* **PROVIDED DATA**
....

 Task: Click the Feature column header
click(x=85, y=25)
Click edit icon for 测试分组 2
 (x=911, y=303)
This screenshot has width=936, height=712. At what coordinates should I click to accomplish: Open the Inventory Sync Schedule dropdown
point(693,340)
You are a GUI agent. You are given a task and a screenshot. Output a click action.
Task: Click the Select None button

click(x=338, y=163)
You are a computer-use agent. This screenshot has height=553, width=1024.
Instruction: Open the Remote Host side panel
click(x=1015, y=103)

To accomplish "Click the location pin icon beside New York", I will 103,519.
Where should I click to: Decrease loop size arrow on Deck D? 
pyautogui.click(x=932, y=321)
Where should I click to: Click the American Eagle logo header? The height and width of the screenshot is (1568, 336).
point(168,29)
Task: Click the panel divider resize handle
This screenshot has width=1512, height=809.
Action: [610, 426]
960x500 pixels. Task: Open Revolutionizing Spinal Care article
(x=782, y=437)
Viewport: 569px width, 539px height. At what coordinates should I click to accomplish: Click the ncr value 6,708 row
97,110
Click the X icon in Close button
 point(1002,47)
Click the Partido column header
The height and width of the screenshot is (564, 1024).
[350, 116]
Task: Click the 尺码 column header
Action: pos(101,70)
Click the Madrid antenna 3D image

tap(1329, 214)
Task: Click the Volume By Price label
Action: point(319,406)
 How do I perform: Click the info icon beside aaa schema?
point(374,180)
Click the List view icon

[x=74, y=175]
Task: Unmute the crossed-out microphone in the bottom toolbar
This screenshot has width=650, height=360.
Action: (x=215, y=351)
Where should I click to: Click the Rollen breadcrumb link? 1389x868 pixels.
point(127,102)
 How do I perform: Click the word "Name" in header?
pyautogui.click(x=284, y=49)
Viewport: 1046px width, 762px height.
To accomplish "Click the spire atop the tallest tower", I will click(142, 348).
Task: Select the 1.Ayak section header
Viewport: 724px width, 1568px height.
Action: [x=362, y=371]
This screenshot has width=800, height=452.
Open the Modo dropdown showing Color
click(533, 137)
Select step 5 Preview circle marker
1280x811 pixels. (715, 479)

....

* **EXERCISE**
Nothing should be missing: every line above must be reproduced exactly.

* **RESULT BELOW**
 Task: Click the Feature column header
click(x=85, y=25)
Click edit icon for 测试分组 2
 (x=911, y=303)
This screenshot has width=936, height=712. At what coordinates should I click to accomplish: Open the Inventory Sync Schedule dropdown
point(693,340)
You are a GUI agent. You are given a task and a screenshot. Output a click action.
Task: Click the Select None button

click(x=338, y=163)
You are a computer-use agent. This screenshot has height=553, width=1024.
Instruction: Open the Remote Host side panel
click(x=1015, y=103)

To accomplish "Click the location pin icon beside New York", I will 103,519.
Where should I click to: Decrease loop size arrow on Deck D? 
pyautogui.click(x=932, y=321)
Where should I click to: Click the American Eagle logo header? The height and width of the screenshot is (1568, 336).
point(168,29)
Task: Click the panel divider resize handle
This screenshot has width=1512, height=809.
Action: [610, 426]
960x500 pixels. Task: Open Revolutionizing Spinal Care article
(x=782, y=437)
Viewport: 569px width, 539px height. At what coordinates should I click to accomplish: Click the ncr value 6,708 row
97,110
Click the X icon in Close button
 point(1002,47)
Click the Partido column header
The height and width of the screenshot is (564, 1024).
[350, 116]
Task: Click the 尺码 column header
Action: pos(101,70)
Click the Madrid antenna 3D image

tap(1329, 214)
Task: Click the Volume By Price label
Action: point(319,406)
 How do I perform: Click the info icon beside aaa schema?
point(374,180)
Click the List view icon

[x=74, y=175]
Task: Unmute the crossed-out microphone in the bottom toolbar
This screenshot has width=650, height=360.
Action: (x=215, y=351)
Where should I click to: Click the Rollen breadcrumb link? 1389x868 pixels.
point(127,102)
 How do I perform: Click the word "Name" in header?
pyautogui.click(x=284, y=49)
Viewport: 1046px width, 762px height.
To accomplish "Click the spire atop the tallest tower", I will click(142, 348).
Task: Select the 1.Ayak section header
Viewport: 724px width, 1568px height.
Action: [x=362, y=371]
This screenshot has width=800, height=452.
Open the Modo dropdown showing Color
click(533, 137)
Select step 5 Preview circle marker
1280x811 pixels. (715, 479)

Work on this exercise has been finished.